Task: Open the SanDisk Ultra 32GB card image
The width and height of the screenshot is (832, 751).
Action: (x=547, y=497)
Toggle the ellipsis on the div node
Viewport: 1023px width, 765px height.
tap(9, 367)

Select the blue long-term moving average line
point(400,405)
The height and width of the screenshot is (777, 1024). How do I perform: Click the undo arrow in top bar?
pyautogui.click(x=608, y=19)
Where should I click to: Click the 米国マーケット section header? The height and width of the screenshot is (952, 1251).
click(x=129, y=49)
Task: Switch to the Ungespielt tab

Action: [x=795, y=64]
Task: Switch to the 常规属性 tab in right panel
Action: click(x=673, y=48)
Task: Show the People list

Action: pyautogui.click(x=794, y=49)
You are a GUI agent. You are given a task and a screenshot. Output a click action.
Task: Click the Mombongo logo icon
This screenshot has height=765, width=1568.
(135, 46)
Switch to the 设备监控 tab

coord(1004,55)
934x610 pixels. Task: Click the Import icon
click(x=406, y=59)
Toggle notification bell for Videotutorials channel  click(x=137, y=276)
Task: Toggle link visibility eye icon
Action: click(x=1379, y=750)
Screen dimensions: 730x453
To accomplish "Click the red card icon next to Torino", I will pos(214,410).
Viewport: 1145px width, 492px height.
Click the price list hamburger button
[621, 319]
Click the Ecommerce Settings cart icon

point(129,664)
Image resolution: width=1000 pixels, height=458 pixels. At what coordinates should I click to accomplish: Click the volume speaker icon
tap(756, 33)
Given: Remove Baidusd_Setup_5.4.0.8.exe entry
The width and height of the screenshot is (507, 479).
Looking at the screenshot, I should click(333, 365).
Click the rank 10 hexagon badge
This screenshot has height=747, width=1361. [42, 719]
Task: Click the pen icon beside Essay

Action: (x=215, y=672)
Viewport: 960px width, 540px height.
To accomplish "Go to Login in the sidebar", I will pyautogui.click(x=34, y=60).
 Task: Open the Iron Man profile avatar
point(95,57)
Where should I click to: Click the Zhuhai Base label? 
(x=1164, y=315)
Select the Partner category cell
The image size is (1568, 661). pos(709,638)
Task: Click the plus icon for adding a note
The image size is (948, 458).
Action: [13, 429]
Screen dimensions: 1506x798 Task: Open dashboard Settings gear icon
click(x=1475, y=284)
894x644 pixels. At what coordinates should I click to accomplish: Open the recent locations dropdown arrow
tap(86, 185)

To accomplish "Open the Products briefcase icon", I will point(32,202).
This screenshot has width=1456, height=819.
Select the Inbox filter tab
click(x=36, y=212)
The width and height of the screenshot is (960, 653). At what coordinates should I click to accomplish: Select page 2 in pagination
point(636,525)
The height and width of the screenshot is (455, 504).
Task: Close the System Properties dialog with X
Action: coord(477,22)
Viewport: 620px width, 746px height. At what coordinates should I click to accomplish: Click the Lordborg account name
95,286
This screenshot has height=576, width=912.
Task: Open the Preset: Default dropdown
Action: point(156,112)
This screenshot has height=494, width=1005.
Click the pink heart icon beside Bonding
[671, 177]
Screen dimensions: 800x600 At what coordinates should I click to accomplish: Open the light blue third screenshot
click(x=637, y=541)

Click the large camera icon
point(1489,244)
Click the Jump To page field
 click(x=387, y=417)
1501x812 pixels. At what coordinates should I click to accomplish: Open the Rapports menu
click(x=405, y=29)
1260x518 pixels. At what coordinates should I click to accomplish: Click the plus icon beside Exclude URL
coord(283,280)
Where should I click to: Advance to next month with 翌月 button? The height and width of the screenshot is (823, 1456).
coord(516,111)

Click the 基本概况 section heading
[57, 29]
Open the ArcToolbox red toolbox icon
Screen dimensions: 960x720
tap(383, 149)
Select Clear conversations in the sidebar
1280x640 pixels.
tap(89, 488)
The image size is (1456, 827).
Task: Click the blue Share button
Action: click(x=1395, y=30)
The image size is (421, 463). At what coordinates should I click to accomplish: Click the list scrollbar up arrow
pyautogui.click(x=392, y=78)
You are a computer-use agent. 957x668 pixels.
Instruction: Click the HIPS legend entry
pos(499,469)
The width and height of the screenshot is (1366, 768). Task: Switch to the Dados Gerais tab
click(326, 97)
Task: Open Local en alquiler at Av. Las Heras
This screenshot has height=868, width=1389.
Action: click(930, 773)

• • •

#### [EXERCISE DETAILS]
Please rewrite all of the lines above, replacing "hamburger button" with "menu button" and leaving everything else unchanged.

#### [FULL RESPONSE]
Task: Open the SanDisk Ultra 32GB card image
The width and height of the screenshot is (832, 751).
Action: (x=547, y=497)
Toggle the ellipsis on the div node
Viewport: 1023px width, 765px height.
tap(9, 367)

Select the blue long-term moving average line
point(400,405)
The height and width of the screenshot is (777, 1024). How do I perform: Click the undo arrow in top bar?
pyautogui.click(x=608, y=19)
Where should I click to: Click the 米国マーケット section header? The height and width of the screenshot is (952, 1251).
click(x=129, y=49)
Task: Switch to the Ungespielt tab

Action: [x=795, y=64]
Task: Switch to the 常规属性 tab in right panel
Action: click(x=673, y=48)
Task: Show the People list

Action: pyautogui.click(x=794, y=49)
You are a GUI agent. You are given a task and a screenshot. Output a click action.
Task: Click the Mombongo logo icon
This screenshot has height=765, width=1568.
(135, 46)
Switch to the 设备监控 tab

coord(1004,55)
934x610 pixels. Task: Click the Import icon
click(x=406, y=59)
Toggle notification bell for Videotutorials channel  click(x=137, y=276)
Task: Toggle link visibility eye icon
Action: click(x=1379, y=750)
Screen dimensions: 730x453
To accomplish "Click the red card icon next to Torino", I will pos(214,410).
Viewport: 1145px width, 492px height.
Click the price list menu button
[621, 319]
Click the Ecommerce Settings cart icon

point(129,664)
Image resolution: width=1000 pixels, height=458 pixels. At what coordinates should I click to accomplish: Click the volume speaker icon
tap(756, 33)
Given: Remove Baidusd_Setup_5.4.0.8.exe entry
The width and height of the screenshot is (507, 479).
Looking at the screenshot, I should click(333, 365).
Click the rank 10 hexagon badge
This screenshot has height=747, width=1361. [42, 719]
Task: Click the pen icon beside Essay

Action: (x=215, y=672)
Viewport: 960px width, 540px height.
To accomplish "Go to Login in the sidebar", I will pyautogui.click(x=34, y=60).
 Task: Open the Iron Man profile avatar
point(95,57)
Where should I click to: Click the Zhuhai Base label? 
(x=1164, y=315)
Select the Partner category cell
The image size is (1568, 661). pos(709,638)
Task: Click the plus icon for adding a note
The image size is (948, 458).
Action: [13, 429]
Screen dimensions: 1506x798 Task: Open dashboard Settings gear icon
click(x=1475, y=284)
894x644 pixels. At what coordinates should I click to accomplish: Open the recent locations dropdown arrow
tap(86, 185)

To accomplish "Open the Products briefcase icon", I will point(32,202).
This screenshot has width=1456, height=819.
Select the Inbox filter tab
click(x=36, y=212)
The width and height of the screenshot is (960, 653). At what coordinates should I click to accomplish: Select page 2 in pagination
point(636,525)
The height and width of the screenshot is (455, 504).
Task: Close the System Properties dialog with X
Action: coord(477,22)
Viewport: 620px width, 746px height. At what coordinates should I click to accomplish: Click the Lordborg account name
95,286
This screenshot has height=576, width=912.
Task: Open the Preset: Default dropdown
Action: point(156,112)
This screenshot has height=494, width=1005.
Click the pink heart icon beside Bonding
[671, 177]
Screen dimensions: 800x600 At what coordinates should I click to accomplish: Open the light blue third screenshot
click(x=637, y=541)

Click the large camera icon
point(1489,244)
Click the Jump To page field
 click(x=387, y=417)
1501x812 pixels. At what coordinates should I click to accomplish: Open the Rapports menu
click(x=405, y=29)
1260x518 pixels. At what coordinates should I click to accomplish: Click the plus icon beside Exclude URL
coord(283,280)
Where should I click to: Advance to next month with 翌月 button? The height and width of the screenshot is (823, 1456).
coord(516,111)

Click the 基本概况 section heading
[57, 29]
Open the ArcToolbox red toolbox icon
Screen dimensions: 960x720
tap(383, 149)
Select Clear conversations in the sidebar
1280x640 pixels.
tap(89, 488)
The image size is (1456, 827).
Task: Click the blue Share button
Action: click(x=1395, y=30)
The image size is (421, 463). At what coordinates should I click to accomplish: Click the list scrollbar up arrow
pyautogui.click(x=392, y=78)
You are a computer-use agent. 957x668 pixels.
Instruction: Click the HIPS legend entry
pos(499,469)
The width and height of the screenshot is (1366, 768). Task: Switch to the Dados Gerais tab
click(326, 97)
Task: Open Local en alquiler at Av. Las Heras
This screenshot has height=868, width=1389.
Action: click(930, 773)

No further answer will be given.